Financial Times, Russia and Deprivation

Paul Flewers paul.flewers at SPAMvirgin.net
Mon Aug 16 21:02:46 MDT 1999



Louis Proyect wrote: < Yesterday's NY Times magazine section had an
extraordinarily frank article on the collapse of Russian society brought
on by capitalism... What is also notable is that the author is John
Lloyd, a reporter for the Financial Times, a rock-ribbed Tory
publication. >

Politically, John Lloyd is best described as semi-New Labour, in other
words, he largely goes along with the New Labour project, but he has
some humanitarian feelings towards the poorer people in society, unlike
the fully-fledged New Labourites who are as contemptuous of them as the
Tories, in fact even worse as they have a feeling of a nasty and
sinister born-again Christian righteousness about them.

As an historical footnote, many years ago Lloyd used to be in the
British and Irish Communist Organisation, a very cranky outfit about
which list members from Ireland can tell many entertaining tales.

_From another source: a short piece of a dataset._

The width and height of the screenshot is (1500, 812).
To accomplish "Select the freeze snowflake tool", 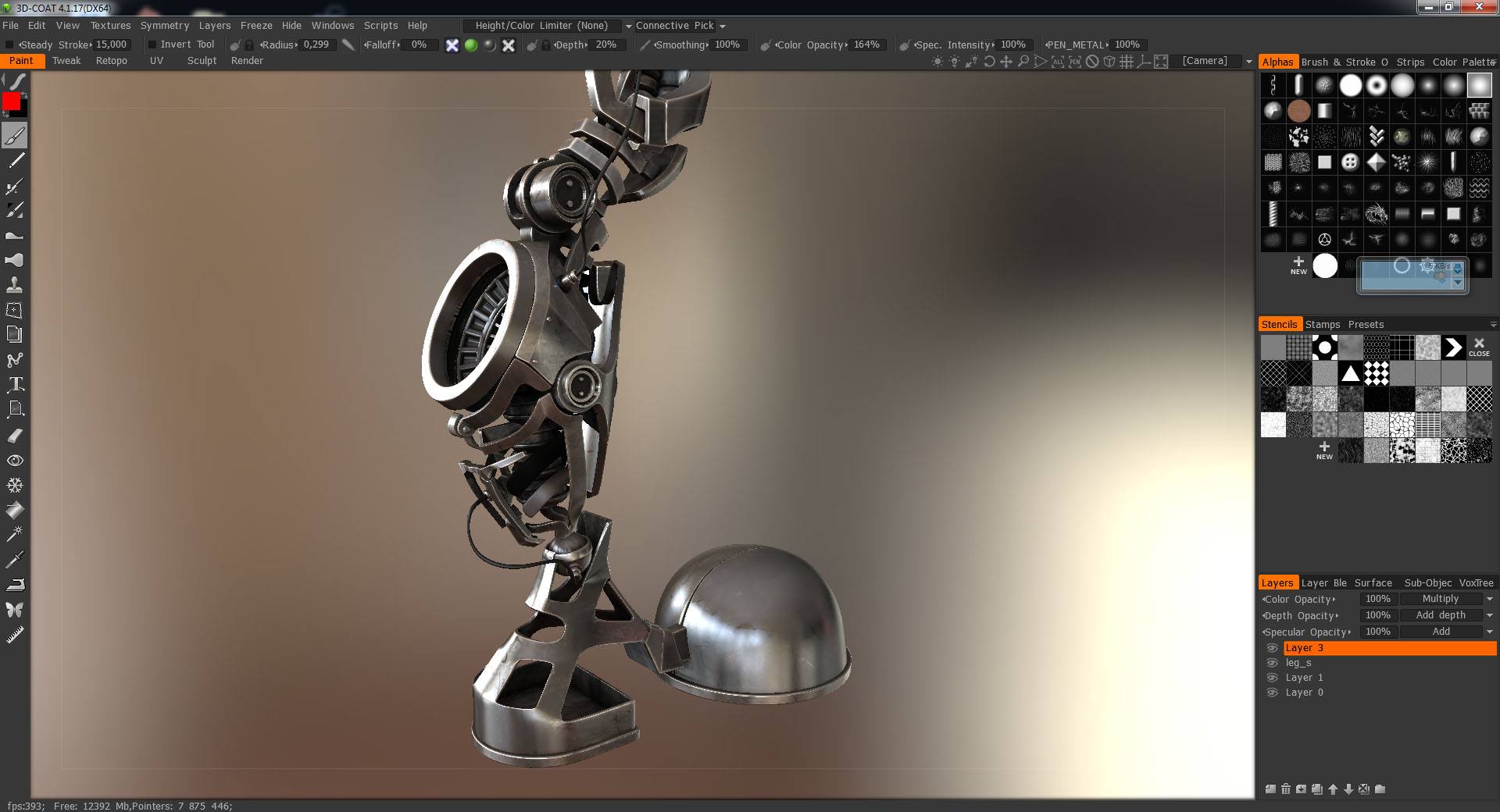I will (15, 485).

The Financial Times is the effective 'internal bulletin' of the British
bourgeoisie, which does not prevent it from running articles like
Lloyd's. It's wrong to call it 'rock-ribbed Tory', not least when the
Tories are alienating much of their big-business backing by adopting a
strong anti-Europe line. Other list members in Britain may be able
either to confirm or correct me, but I think that the FT called for a
vote for New Labour in the 1997 general elections. Whatever it did,
certainly New Labour is rapidly becoming the favoured party of the
British bourgeoisie.

As for the substantive question of deprivation in post-Soviet Russia and
the other former Soviet republics, it is very important for the ugly
truth about the inability of capitalism to develop the economy to be
broadcast. Here's a snip from an article in a recent New Interventions.

+++++++

< Russia’s GNP in 1997 stood at 57.1 per cent of the 1989 figure;
agricultural production fell by 36.1 per cent, and industrial production
by 52.1 per cent during that period. Investment as a proportion of GNP
stood at 23 per cent in 1991, and eight per cent in 1997; and one should
note that GNP for the latter year was less than two-thirds of that for
the former. Industrial plant and equipment is rapidly ageing, with only
10 per cent of it in 1995 being under five years old. Agricultural
production has declined at a rate approaching the catastrophic fall
during the collectivisation drive of the early 1930s. From 1990 to 1996,
grain production fell by 40.1 per cent, eggs by 33.7 per cent, cows by
21 per cent, cattle by 40.6 per cent, sheep and goats by 59.4 per cent
and pigs by 49.1 per cent. Only potato production had increased. This
has led to a deteriorating diet. Life expectancy is falling, the birth
rate has halved since 1985, and the death rate has risen, with the
result that the population of Russia is actually falling. >

The data is from Pete Glatter and Mike Haynes, ‘The Russian
Catastrophe’, International Socialism, no 81, Winter 1998-99.